Cavendish secured a place at Deceuninck-QuickStep for 2021 after several difficult years fighting Epstein Barr syndrome and depression. He was so keen to return to the Belgian team that he helped to find sponsorship to cover his basic salary. He then proved his worth by returning to victory at the Tour of Turkey and stepped up when Sam Bennett was unable to ride the Tour de France. His return to the Tour became a miraculous return to France, with him winning four sprint stages, the green points jersey and equaling Eddy Merckx’s stage victory record.
Cavendish has since revealed he was tempted to announce his retirement if he had won the final stage of the Tour on the Champs-Élysées. However, he only finished third and soon realised he wanted to race on in 2022.

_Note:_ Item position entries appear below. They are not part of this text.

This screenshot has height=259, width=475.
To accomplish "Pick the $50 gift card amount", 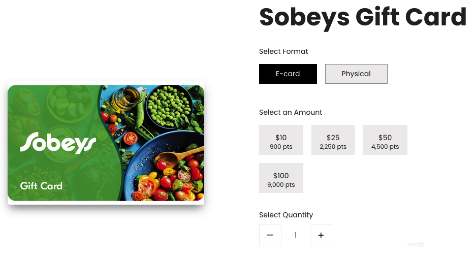I will 385,140.
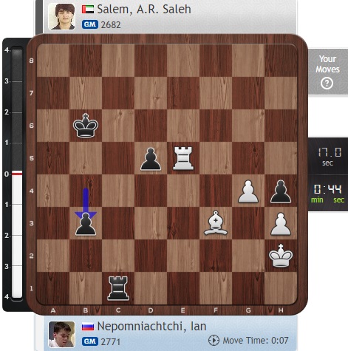
Task: Click the UAE flag next to Salem
Action: click(88, 10)
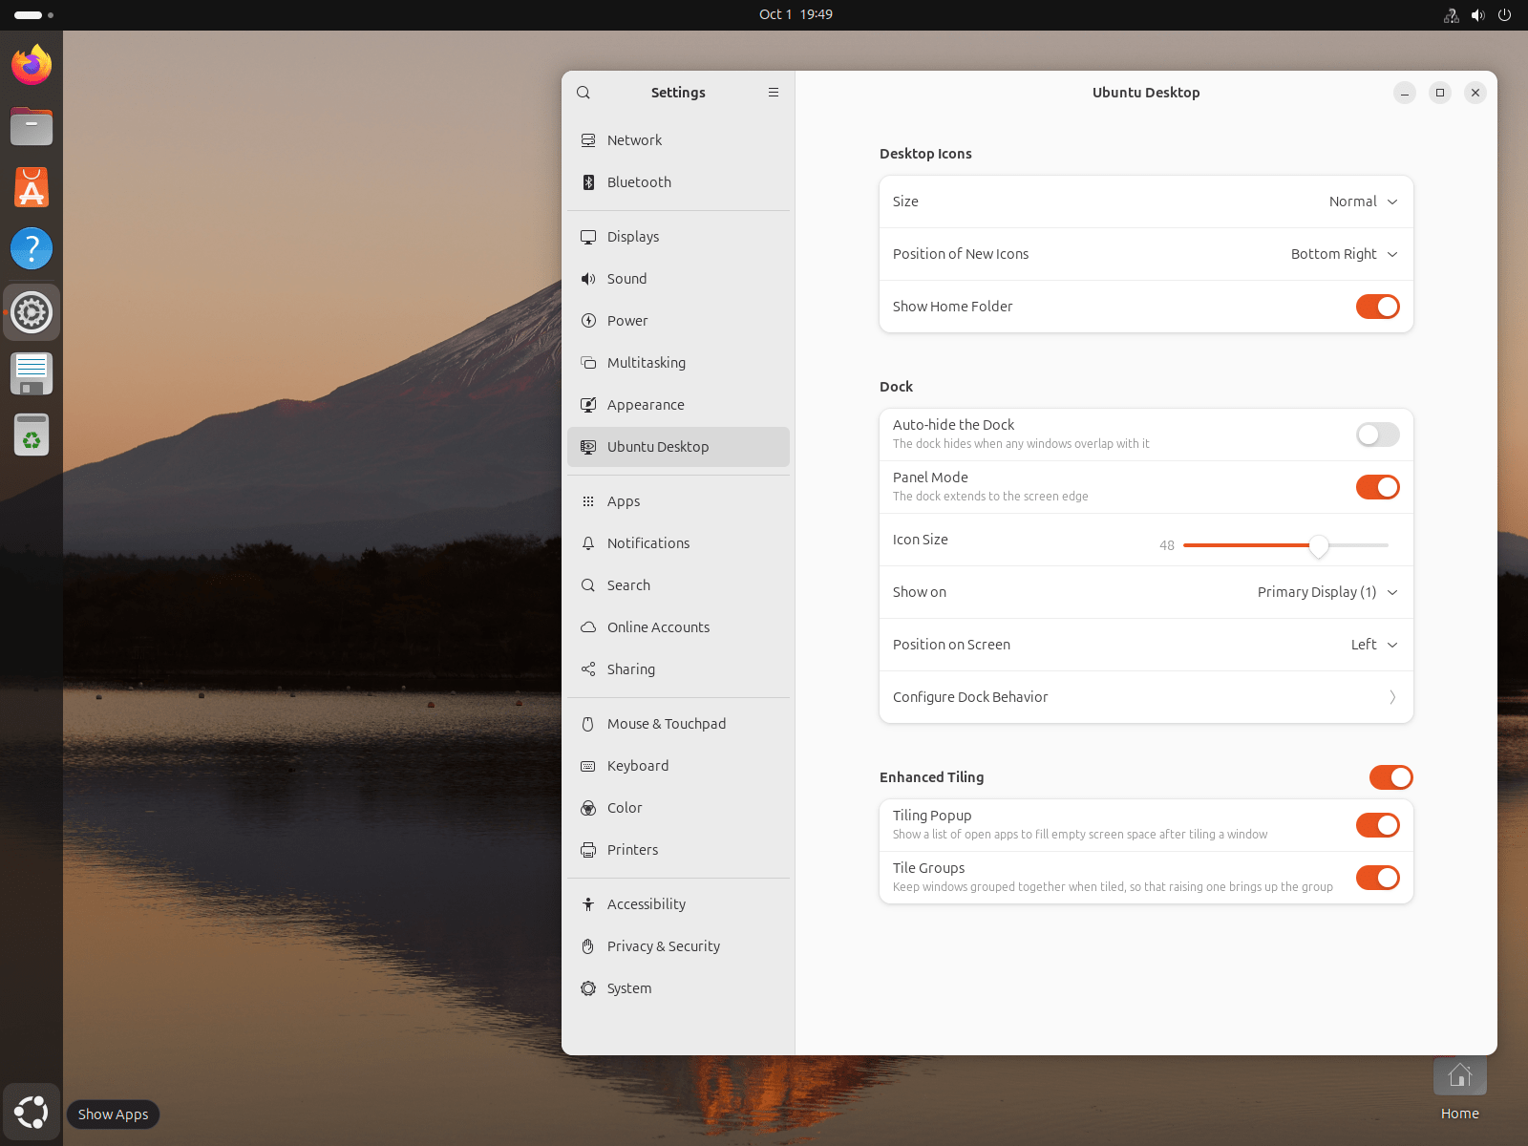Click the dock Icon Size slider handle

tap(1319, 545)
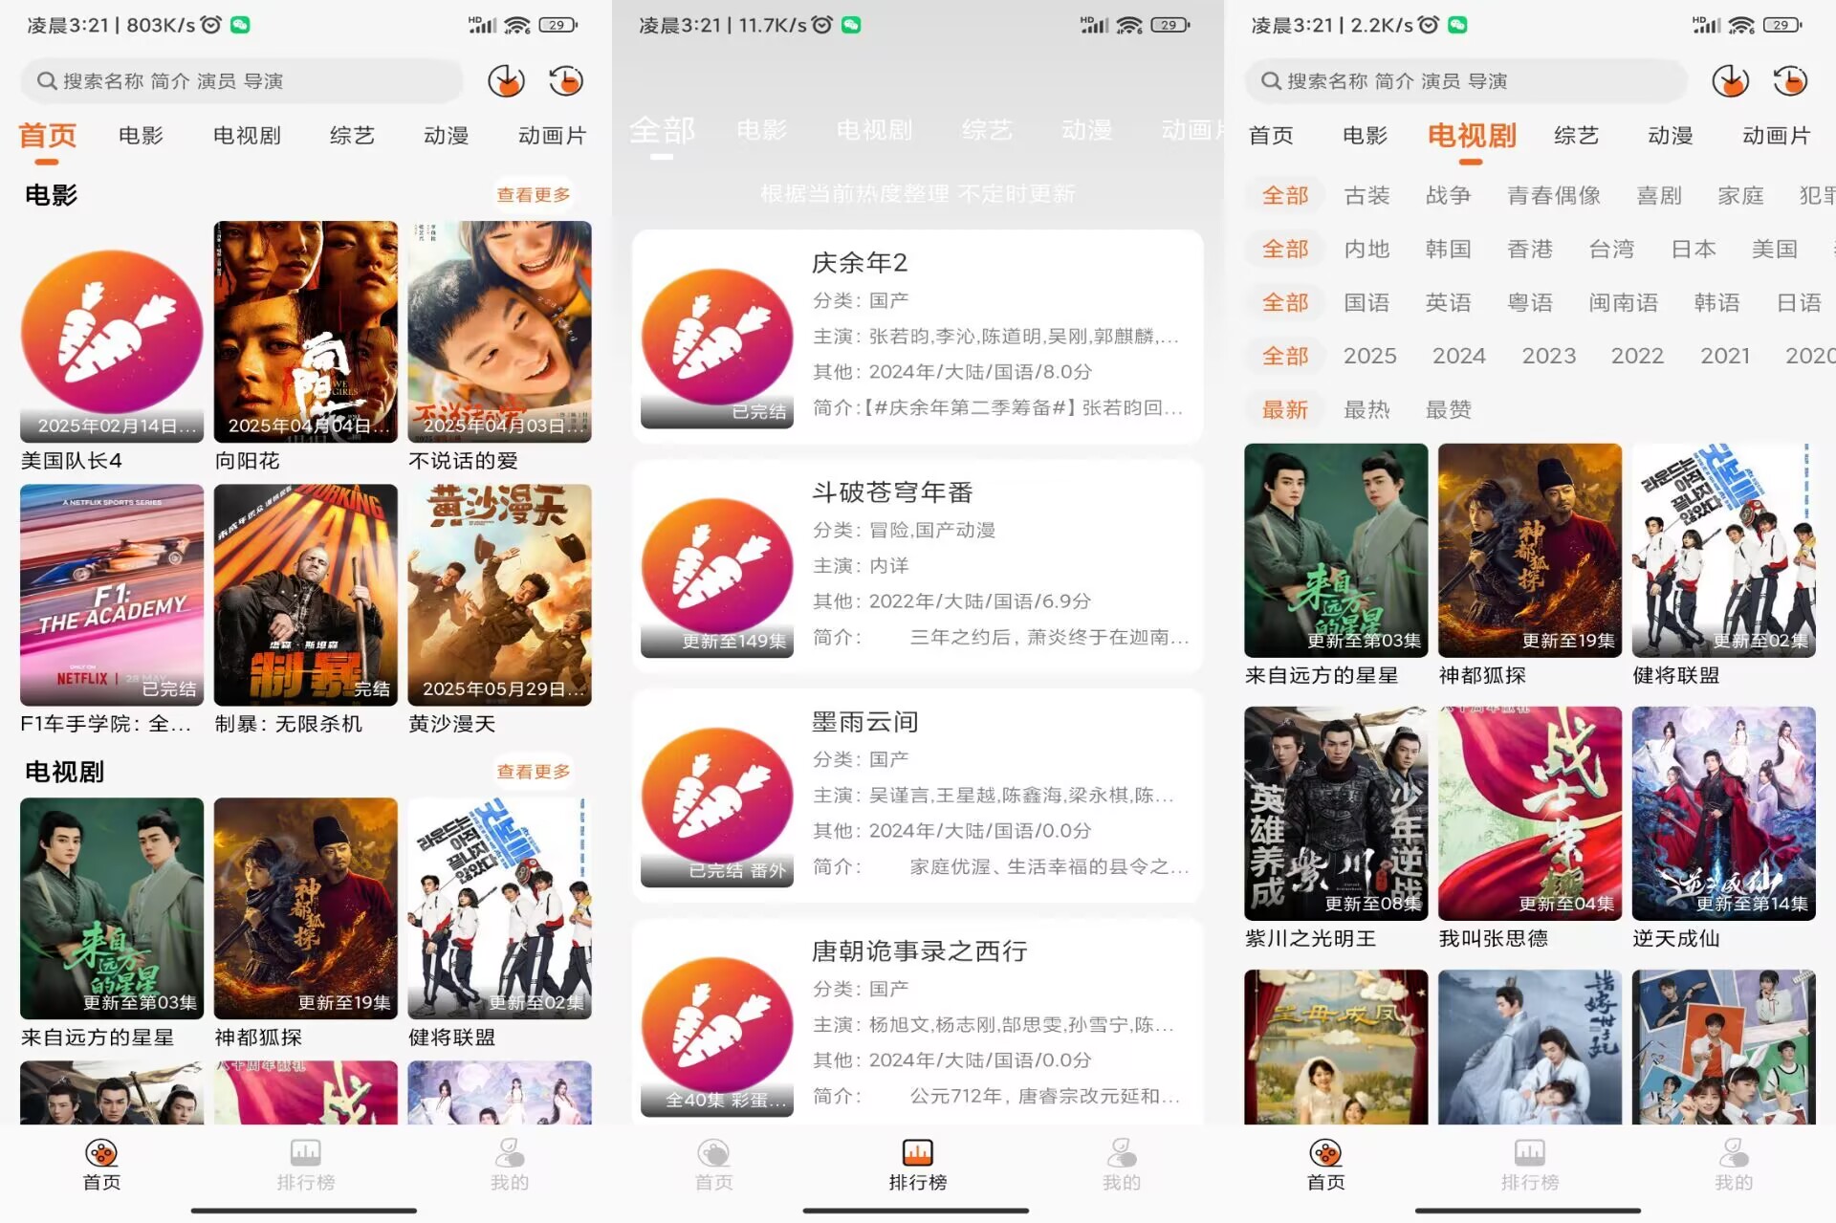1836x1223 pixels.
Task: Tap the search input field at top
Action: (239, 81)
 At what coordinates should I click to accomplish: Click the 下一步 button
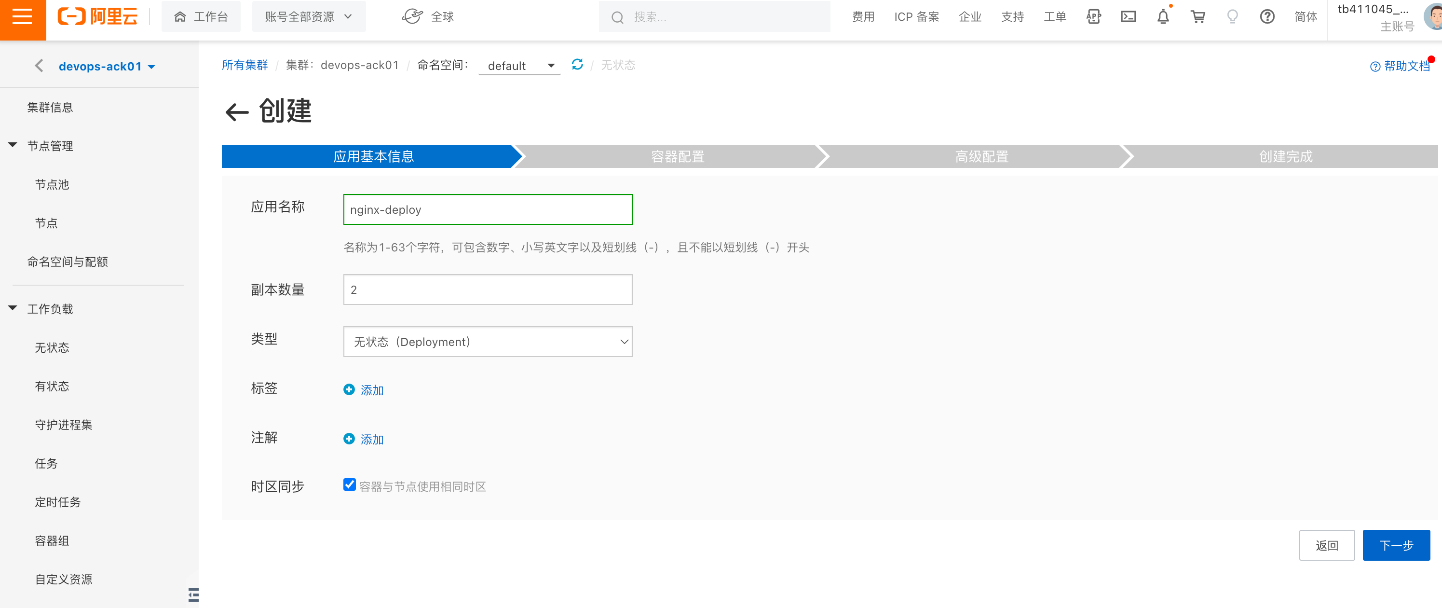coord(1396,545)
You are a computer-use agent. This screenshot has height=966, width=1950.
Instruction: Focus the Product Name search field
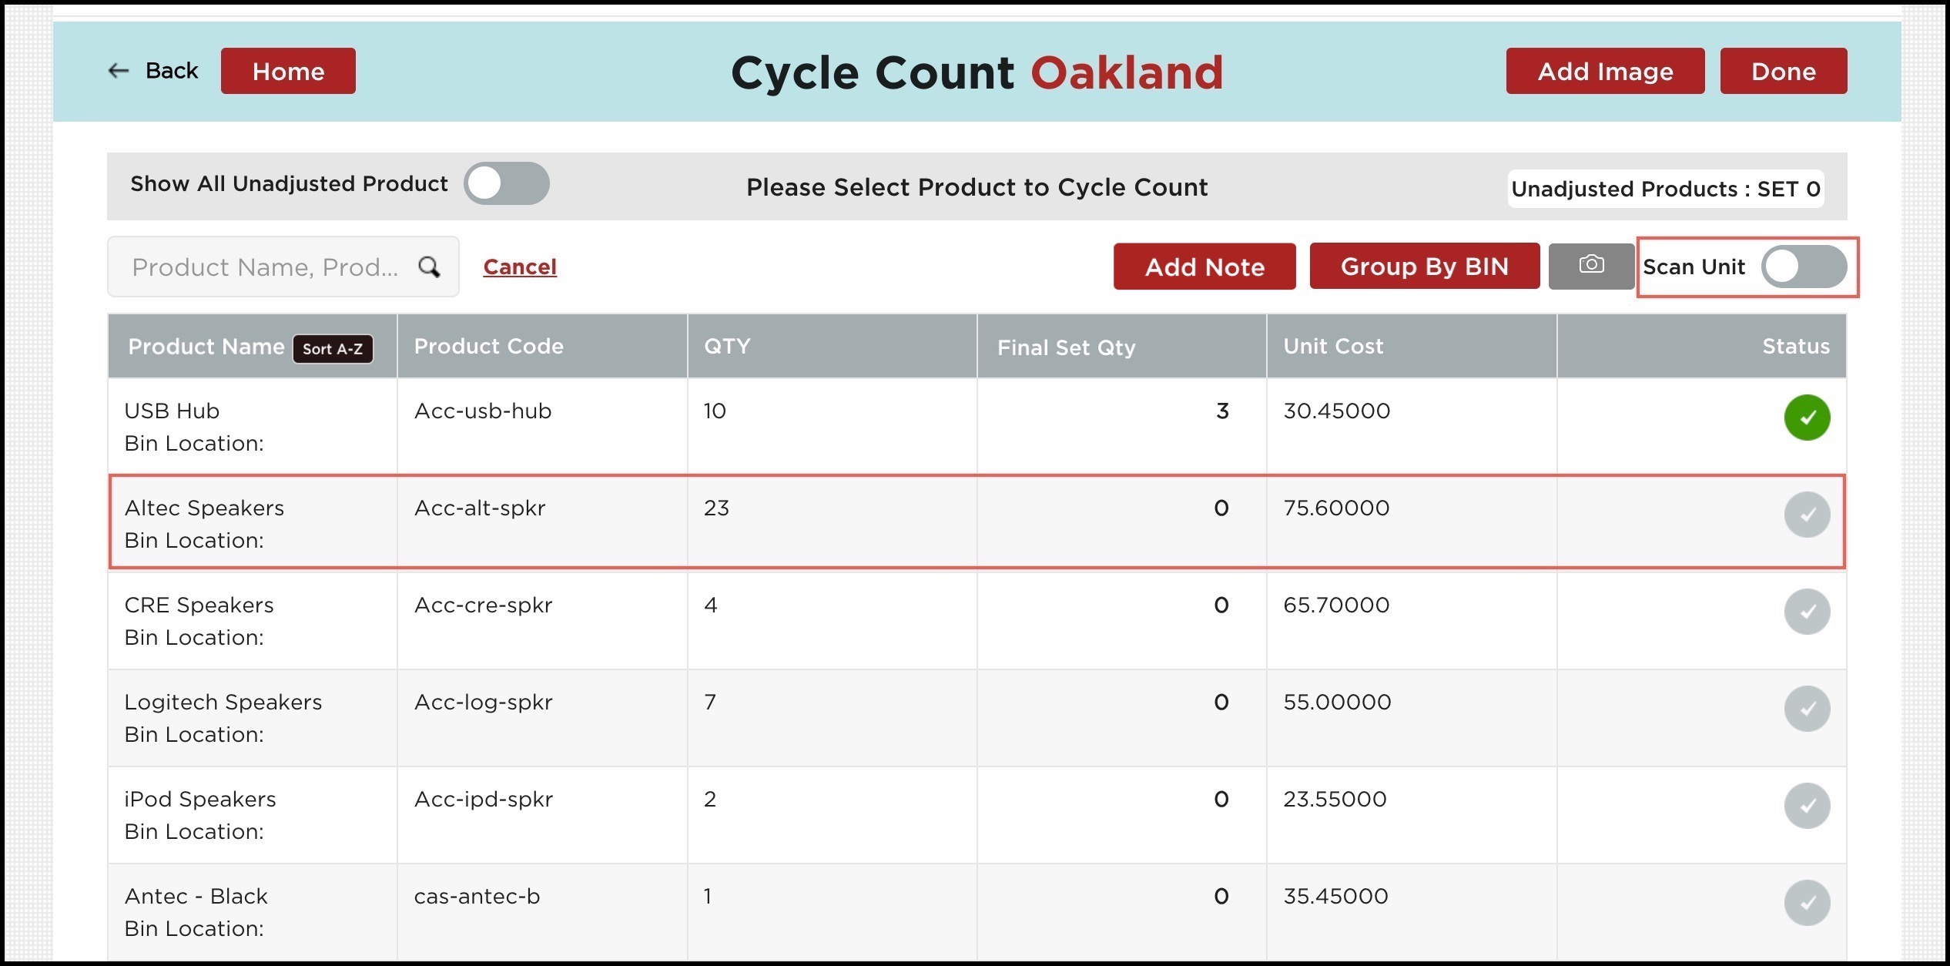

“I wanted Mark to win a fifth stage in Paris and say Ciao there but athletes who get older have a hard time saying goodbye,” Lefevere said.
“After the presentation of the Tour in Paris in October, we sat together again. I then asked him if he would like to race for another year. He said yes, even if he had won on the Champs-Élysées. What happens next? We don’t know that yet but I’m not committing for more than a year.”
Cavendish and Lefevere have been in negotiations since the Tour de France but struggled to agree terms after his success in 2021.
Lefevere said in September that they had reached an agreement on wages and bonuses but they remained stuck on Cavendish’s desire to transition into a management role after his career.
“Mark Cavendish thinks his image is valuable, but I also think of the image of my team,” Lefevere said at the time. “When I ask him what he wants to do, he says he wants to watch me and learn. But do I have to pay someone to learn?”
Lefevere indicated that this final aspect has now been resolved but did not say if he will mentor or employ Cavendish after his racing career ends.
“Everyone knows the story by now: when managers and lawyers come into play, it gets more difficult,” Lefevere explained.
“It took a long time but it didn’t make me impatient, I knew it would happen. But at some point you hand it over and when the contract is done, you let the people get on with it.”
Cavendish will need several weeks off the bike to make a full recovery from his Ghent Six injuries. However, he has to travel to Spain for a series of team meetings and official 2022 photographs.
“Mark will be there but is not allowed to fly yet due to the injuries, so he travels to Spain by car,” Lefevere said.
“The riders have a programme of activity from 8am to 8pm with obligations, exercises and tests. During the first few days they’ll hardly ride their bikes but we want him to be there.
“Is our team photo complete with Mark? In principle, yes,” Lefevere concluded.